Export Development Canada (EDC) had a steady, reliable Kangaroo issuance cadence prior to COVID-19, issuing 1-3 times each year typically for A$200-500 million (US$132.3-330.9 million) each time. After its curve largely matured during the fallow years of the pandemic, EDC returned to Australian dollar issuance in 2023 and has now printed a trio of record-sized deals.

Like the Canadian provinces, EDC has experienced a step-change in the volume it can print in the Kangaroo market. After a nearly four-year absence, it returned in 2023 with a A$1 billion five-year offer that was a record volume for the issuer. Since then, it priced two more deals of equal size with tenor of 4-6 years.

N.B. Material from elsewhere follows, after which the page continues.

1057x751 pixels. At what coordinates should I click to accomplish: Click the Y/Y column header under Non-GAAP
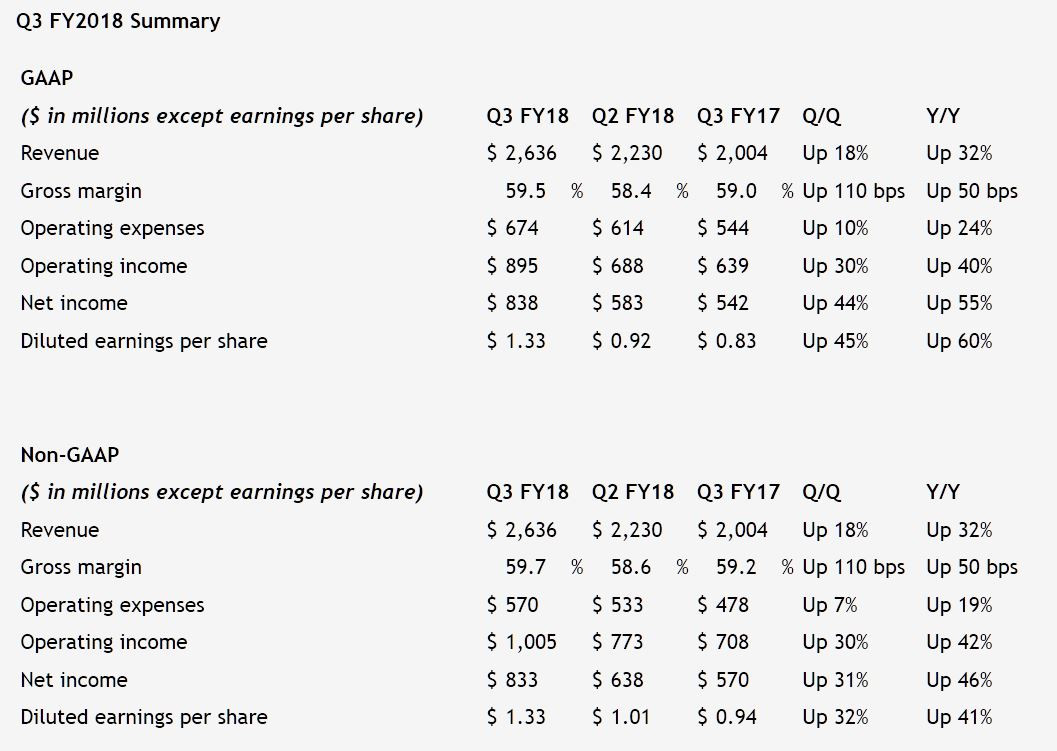(943, 492)

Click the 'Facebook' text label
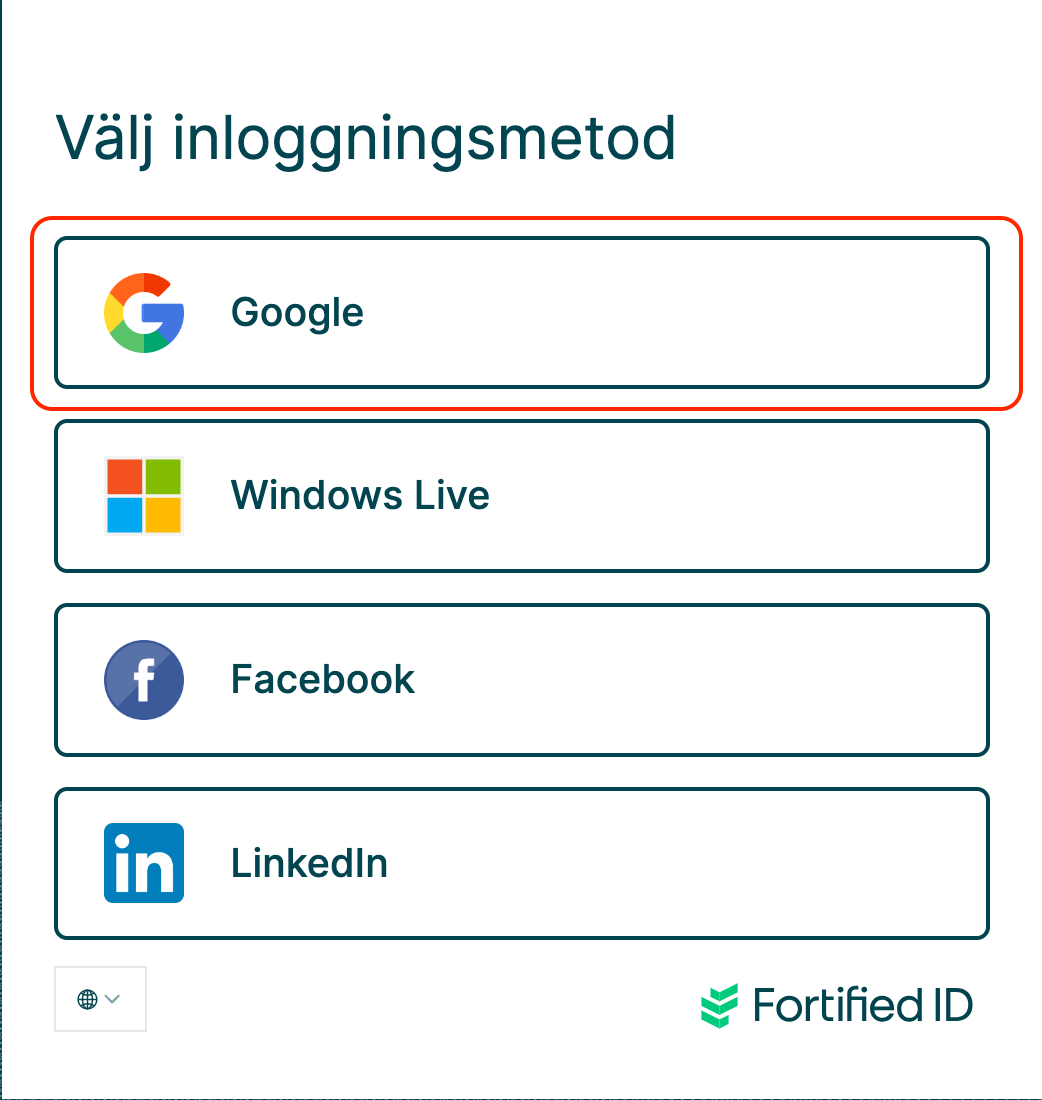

“We want to show our commitment to the Australian dollar market and to liquidity,” comments Chadrick Buffel, EDC’s Ottawa-based assistant treasurer. The goal is to bring EDC’s credit curve back while providing Kangaroo investors an opportunity to access Canadian government risk and exposure.

EDC’s federal government ownership means it is the only avenue for investors to gain Canadian government exposure in Australian dollars. But this also means it prices tighter than the provinces, domestically and in international markets. EDC tends to mark itself closer to the likes of World Bank and KfW Bankengruppe.

Nevertheless, like the provinces, relative value has played an important role in attracting demand to EDC’s Australasian deals. Buffel tells KangaNews: “We offer a pickup from semi-government issuers while also being a high-quality asset. If we were pricing just like the Australian semi-governments, domestic investors would ignore us. Consequently, there will and must be a pickup for them. How big the pickup is varies depending on demand.”

EDC also supplies different parts of the curve from the provinces. Specifically, it typically targets the mid-curve while all four provincial deals in 2024 have been at the longer end.

“There will be times at which cross-currency swaps back to Canadian dollars are too costly for the provinces but where EDC’s natural Australian dollar asset exposure allows it to keep printing.”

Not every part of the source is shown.